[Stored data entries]

--- START ---

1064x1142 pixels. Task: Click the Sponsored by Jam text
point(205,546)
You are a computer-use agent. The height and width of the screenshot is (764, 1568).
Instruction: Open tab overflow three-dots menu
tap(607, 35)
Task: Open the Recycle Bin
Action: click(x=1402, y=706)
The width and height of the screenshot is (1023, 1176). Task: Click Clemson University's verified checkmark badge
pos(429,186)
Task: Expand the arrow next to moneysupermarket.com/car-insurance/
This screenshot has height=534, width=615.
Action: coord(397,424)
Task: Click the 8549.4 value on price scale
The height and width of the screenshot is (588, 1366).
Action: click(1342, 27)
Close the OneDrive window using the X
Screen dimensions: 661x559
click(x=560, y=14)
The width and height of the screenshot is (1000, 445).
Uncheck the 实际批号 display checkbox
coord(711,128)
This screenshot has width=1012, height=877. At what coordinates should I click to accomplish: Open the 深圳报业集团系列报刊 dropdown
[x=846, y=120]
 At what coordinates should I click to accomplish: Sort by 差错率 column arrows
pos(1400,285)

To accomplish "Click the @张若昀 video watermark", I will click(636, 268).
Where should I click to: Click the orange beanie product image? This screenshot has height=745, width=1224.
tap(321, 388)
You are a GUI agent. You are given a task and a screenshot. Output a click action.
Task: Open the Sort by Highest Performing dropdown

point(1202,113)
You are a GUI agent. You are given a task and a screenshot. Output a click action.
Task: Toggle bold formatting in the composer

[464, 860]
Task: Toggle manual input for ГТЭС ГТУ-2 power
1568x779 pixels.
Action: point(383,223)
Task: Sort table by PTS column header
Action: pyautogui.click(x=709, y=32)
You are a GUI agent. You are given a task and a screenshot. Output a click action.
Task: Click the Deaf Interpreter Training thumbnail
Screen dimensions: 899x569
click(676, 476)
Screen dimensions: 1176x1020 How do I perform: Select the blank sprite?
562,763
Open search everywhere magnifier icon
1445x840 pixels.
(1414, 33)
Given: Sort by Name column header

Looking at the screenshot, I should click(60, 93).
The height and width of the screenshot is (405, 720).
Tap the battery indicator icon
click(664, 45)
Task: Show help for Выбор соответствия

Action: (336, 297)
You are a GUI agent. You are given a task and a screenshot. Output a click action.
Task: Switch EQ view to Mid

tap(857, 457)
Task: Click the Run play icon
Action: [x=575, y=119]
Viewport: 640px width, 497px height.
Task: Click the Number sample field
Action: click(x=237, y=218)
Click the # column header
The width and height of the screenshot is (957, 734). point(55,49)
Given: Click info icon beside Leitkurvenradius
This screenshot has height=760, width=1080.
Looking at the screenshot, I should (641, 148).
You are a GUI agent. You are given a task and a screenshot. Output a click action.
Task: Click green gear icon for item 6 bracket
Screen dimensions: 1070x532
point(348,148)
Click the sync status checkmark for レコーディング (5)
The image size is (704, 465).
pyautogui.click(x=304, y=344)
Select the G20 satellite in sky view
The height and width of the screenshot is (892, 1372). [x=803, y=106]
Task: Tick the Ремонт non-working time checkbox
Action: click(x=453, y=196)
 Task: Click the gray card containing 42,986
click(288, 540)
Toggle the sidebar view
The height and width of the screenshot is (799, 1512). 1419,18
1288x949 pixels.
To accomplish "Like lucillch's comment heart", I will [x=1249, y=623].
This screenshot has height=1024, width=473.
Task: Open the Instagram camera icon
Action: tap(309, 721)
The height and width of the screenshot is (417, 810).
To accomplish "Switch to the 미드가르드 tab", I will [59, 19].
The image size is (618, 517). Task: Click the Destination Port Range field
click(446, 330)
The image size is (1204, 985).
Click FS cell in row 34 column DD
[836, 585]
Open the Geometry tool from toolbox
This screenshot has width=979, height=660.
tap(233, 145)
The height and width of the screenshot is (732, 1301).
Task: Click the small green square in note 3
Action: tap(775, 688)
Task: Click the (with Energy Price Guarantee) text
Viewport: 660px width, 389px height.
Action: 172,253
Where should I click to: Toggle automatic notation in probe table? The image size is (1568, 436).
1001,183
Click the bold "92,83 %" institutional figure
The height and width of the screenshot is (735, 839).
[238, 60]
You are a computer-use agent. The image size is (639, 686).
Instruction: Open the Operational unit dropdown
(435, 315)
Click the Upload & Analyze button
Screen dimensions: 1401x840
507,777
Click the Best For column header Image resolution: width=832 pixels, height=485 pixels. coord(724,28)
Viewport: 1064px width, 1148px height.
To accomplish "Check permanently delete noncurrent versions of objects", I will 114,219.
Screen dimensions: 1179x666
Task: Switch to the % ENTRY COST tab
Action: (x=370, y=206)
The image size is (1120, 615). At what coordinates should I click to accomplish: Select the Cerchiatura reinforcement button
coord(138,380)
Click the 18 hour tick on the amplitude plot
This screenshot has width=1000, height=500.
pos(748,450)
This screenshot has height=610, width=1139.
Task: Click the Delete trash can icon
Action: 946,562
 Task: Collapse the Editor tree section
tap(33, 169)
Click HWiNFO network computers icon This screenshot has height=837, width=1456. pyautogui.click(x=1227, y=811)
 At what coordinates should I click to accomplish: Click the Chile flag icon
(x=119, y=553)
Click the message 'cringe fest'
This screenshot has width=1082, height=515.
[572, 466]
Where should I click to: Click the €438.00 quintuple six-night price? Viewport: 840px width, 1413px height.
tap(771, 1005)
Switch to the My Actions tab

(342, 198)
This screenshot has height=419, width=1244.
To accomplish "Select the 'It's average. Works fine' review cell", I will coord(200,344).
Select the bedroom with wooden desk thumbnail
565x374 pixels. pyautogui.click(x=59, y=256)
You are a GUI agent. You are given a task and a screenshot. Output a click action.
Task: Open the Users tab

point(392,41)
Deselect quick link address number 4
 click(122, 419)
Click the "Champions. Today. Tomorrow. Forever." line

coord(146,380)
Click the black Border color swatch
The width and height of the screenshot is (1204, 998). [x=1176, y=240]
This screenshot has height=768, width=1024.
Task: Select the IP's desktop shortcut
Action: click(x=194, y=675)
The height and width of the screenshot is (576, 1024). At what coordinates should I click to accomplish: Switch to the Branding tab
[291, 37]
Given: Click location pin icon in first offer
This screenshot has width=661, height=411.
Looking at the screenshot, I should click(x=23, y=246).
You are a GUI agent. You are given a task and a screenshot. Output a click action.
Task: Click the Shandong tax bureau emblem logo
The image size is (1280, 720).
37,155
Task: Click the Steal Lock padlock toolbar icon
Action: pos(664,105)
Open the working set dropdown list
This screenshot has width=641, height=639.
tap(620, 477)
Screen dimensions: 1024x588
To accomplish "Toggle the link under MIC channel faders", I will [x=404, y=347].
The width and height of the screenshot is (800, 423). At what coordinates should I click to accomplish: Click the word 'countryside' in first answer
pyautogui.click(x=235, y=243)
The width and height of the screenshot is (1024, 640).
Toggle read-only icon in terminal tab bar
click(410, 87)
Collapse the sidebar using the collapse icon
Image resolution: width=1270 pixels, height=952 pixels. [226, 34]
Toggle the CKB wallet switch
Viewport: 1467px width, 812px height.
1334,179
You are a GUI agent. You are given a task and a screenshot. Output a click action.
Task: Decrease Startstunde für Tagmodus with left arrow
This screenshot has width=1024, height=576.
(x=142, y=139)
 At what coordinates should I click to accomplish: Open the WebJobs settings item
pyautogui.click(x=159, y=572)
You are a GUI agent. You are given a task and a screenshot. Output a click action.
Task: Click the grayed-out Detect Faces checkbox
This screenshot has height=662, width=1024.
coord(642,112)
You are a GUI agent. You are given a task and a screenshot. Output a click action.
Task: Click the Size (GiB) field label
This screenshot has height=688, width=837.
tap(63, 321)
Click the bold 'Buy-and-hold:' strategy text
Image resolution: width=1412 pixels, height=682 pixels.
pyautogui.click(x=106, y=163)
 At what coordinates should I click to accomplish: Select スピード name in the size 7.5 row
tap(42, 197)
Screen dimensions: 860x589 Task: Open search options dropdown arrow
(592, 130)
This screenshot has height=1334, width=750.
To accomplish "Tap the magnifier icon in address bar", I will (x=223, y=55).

--- END ---

▶ Directions for this task
Return only the part of the records above that opens with the line containing "Chile flag icon" and closes with the line containing "This screenshot has height=419, width=1244.", ends included.

▶ Exercise output
 At what coordinates should I click to accomplish: Click the Chile flag icon
(x=119, y=553)
Click the message 'cringe fest'
This screenshot has width=1082, height=515.
[572, 466]
Where should I click to: Click the €438.00 quintuple six-night price? Viewport: 840px width, 1413px height.
tap(771, 1005)
Switch to the My Actions tab

(342, 198)
This screenshot has height=419, width=1244.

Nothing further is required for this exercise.